Exposure of mouse NB-2a neuroblastoma cells to genotoxic (etoposide or cytosine arabinoside) or nongenotoxic challenges (serum deprivation or okadaic acid) resulted in progressive cell death with biochemical and morphological characteristics typical of apoptosis. Apoptotic cell death induced by nongenotoxic agents was associated with the disintegration of nuclear DNA into high molecular weight (HMW) and oligonucleosomal-DNA fragments, while the formation of HMW-DNA fragments, but not oligonucleosomal-DNA ladder accompanied apoptosis induced by genotoxic agents. Combination of genotoxic and nongenotoxic insults, i.e. incubation of etoposide-treated cells in the serum-free medium, resulted in an additive effect on the profile of DNA disintegration, which involved both HMW fragmentation pattern as in etoposide alone treated cells and the oligonucleosomal-DNA ladder observed with serum-deprived cells. On the other hand, incubation of serum-deprived cells in the presence of Zn2+-ions led to the abrogation of internucleosomal DNA fragmentation but accumulation of HMW-DNA fragments. Differences in the pattern of DNA fragmentation were reproducible in a cell free apoptotic system after treatment of isolated normal nuclei with cytosolic extracts prepared from the cells treated with genotoxic or nogenotoxic apoptotic inducers. Cell free experiments also revealed that activities responsible for the formation of HMW- and oligonucleosomal-DNA fragments are separable in cytosolic extract prepared from the serum-deprived cells. Finally, DNA fragmentation induced by nongenotoxic apoptotic inducers was effectively prevented by cycloheximide and suramin, while both cycloheximide and suramin had only a slight inhibitory effect on DNA fragmentation induced by genotoxic agents. The results presented suggest that distinct pathways underlay disintegration of nuclear DNA during apoptosis induced by genotoxic and nongenotoxic inducers, and that the formation of HMW- and oligonucleosomal-DNA fragments proceeds via separate mechanisms in NB-2a neuroblastoma cells.

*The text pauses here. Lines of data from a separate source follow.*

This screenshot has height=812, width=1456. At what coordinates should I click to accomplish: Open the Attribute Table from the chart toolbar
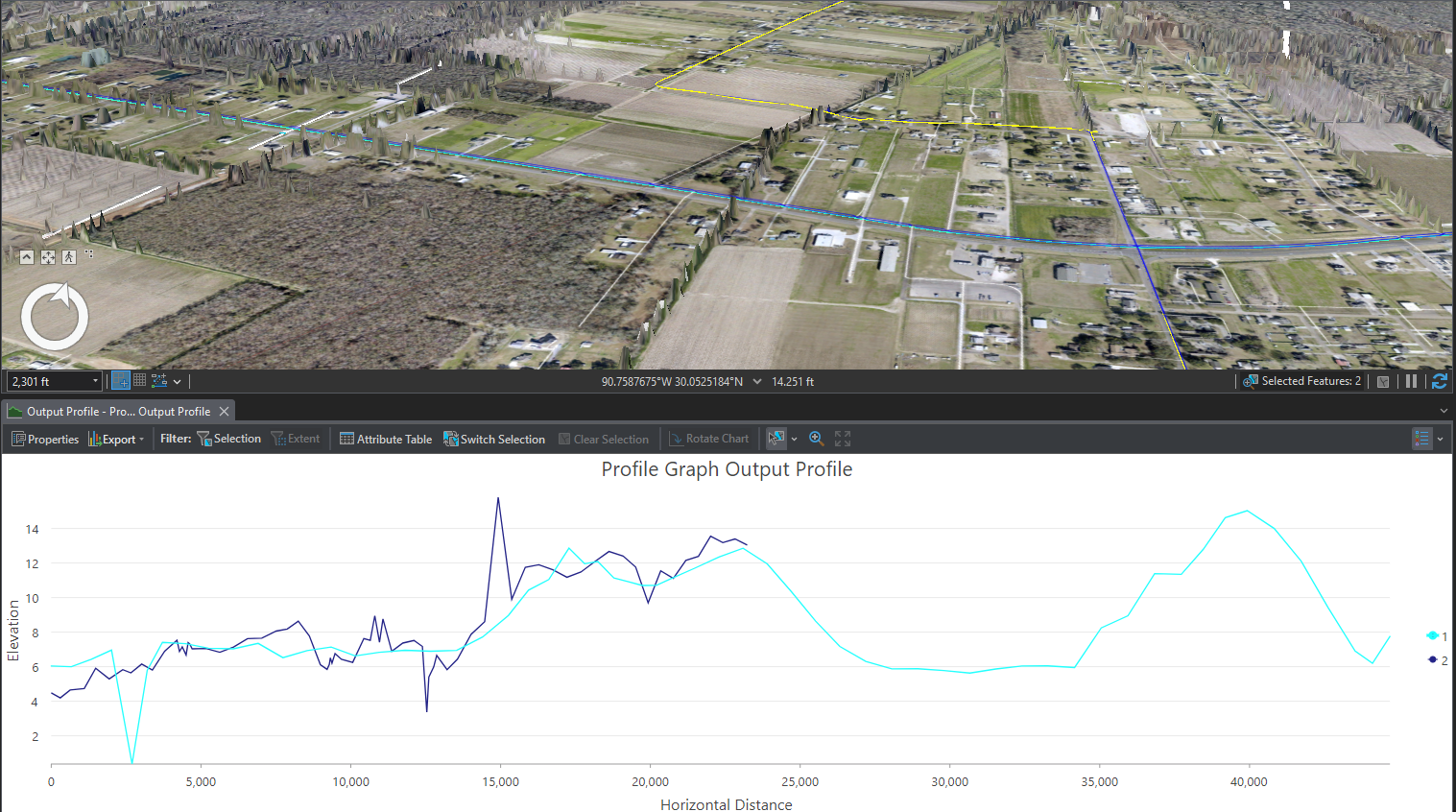385,439
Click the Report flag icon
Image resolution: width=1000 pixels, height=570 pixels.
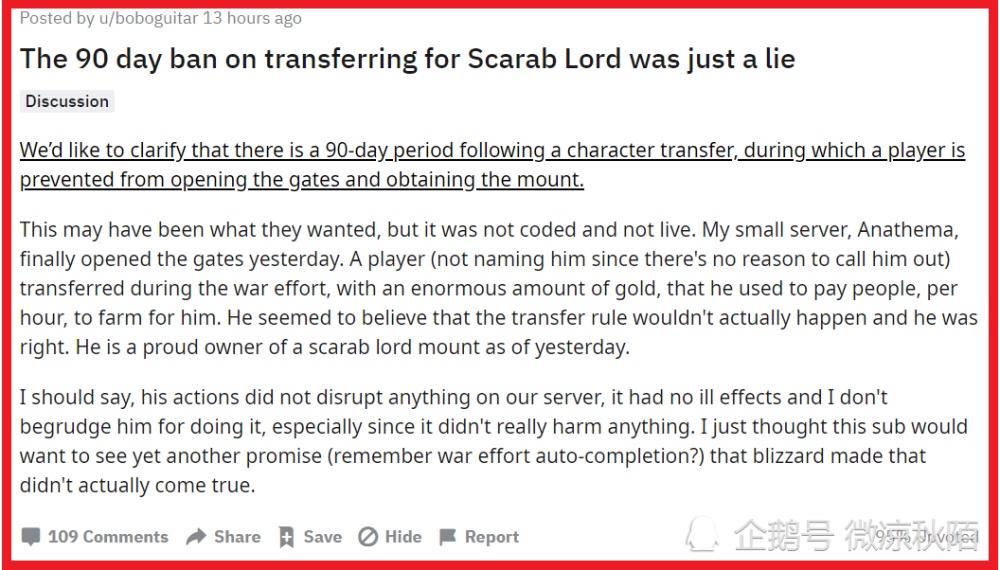448,537
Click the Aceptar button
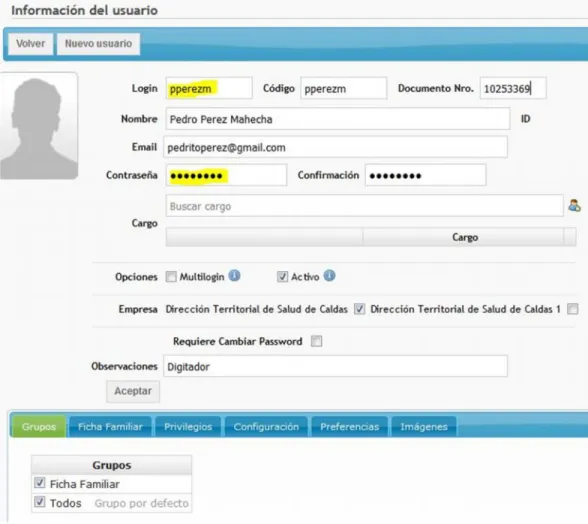This screenshot has width=588, height=524. pos(133,391)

Distinct mode of apoptosis induced by genotoxic agent etoposide and serum withdrawal in neuroblastoma cells.

Here we compared the features of apoptosis induced by DNA-damaging agent, etoposide, and by withdrawal of the growth factors in NB 2a neuroblastoma cells. We showed that serum deprivation and etoposide induced a distinct pattern of regulation of c-Fos, c-Jun and p53 protein levels, as well as the differential changes in DNA-binding activity of AP-1 and NF-kappaB transcription factors. The late phase of apoptesis induced by serum withdrawal was associated with disintegration of nuclear DNA both into high molecular weight (HMW) and oligonucleosomal DNA fragments, whereas etoposide induced the formation of HMW-DNA fragments without internucleosomal DNA cleavage. Incubation of etoposide-treated cells without serum resulted in an additive effect on the pattern of DNA fragmentation. Differences in DNA fragmentation profiles induced by serum withdrawal and etoposide in NB 2a cells were reproducible in nonproliferating cerebellar granule cells and also in a cell free system assay after treatment of isolated normal nuclei with cytosolic extracts prepared from serum-deprived or etoposide-treated cells. Both HMW and oligonucleosomal DNA fragmentation in serum-deprived cells was inhibited by aurintricarboxylic acid and was completely abrogated by cycloheximide. In contrast, DNA fragmentation in etoposide-treated cells was insensitive to the inhibitory effect of aurintricarboxylic acid, and was not prevented by cycloheximide. Our results indicate that in NB 2a neuroblastoma cells etoposide and serum withdrawal induce a distinct mode of apoptosis which is associated with a distinct pattern of regulation of immediately early response genes in the early phase, and with recruitment of different mechanisms for DNA disintegration in the late phase of apoptosis.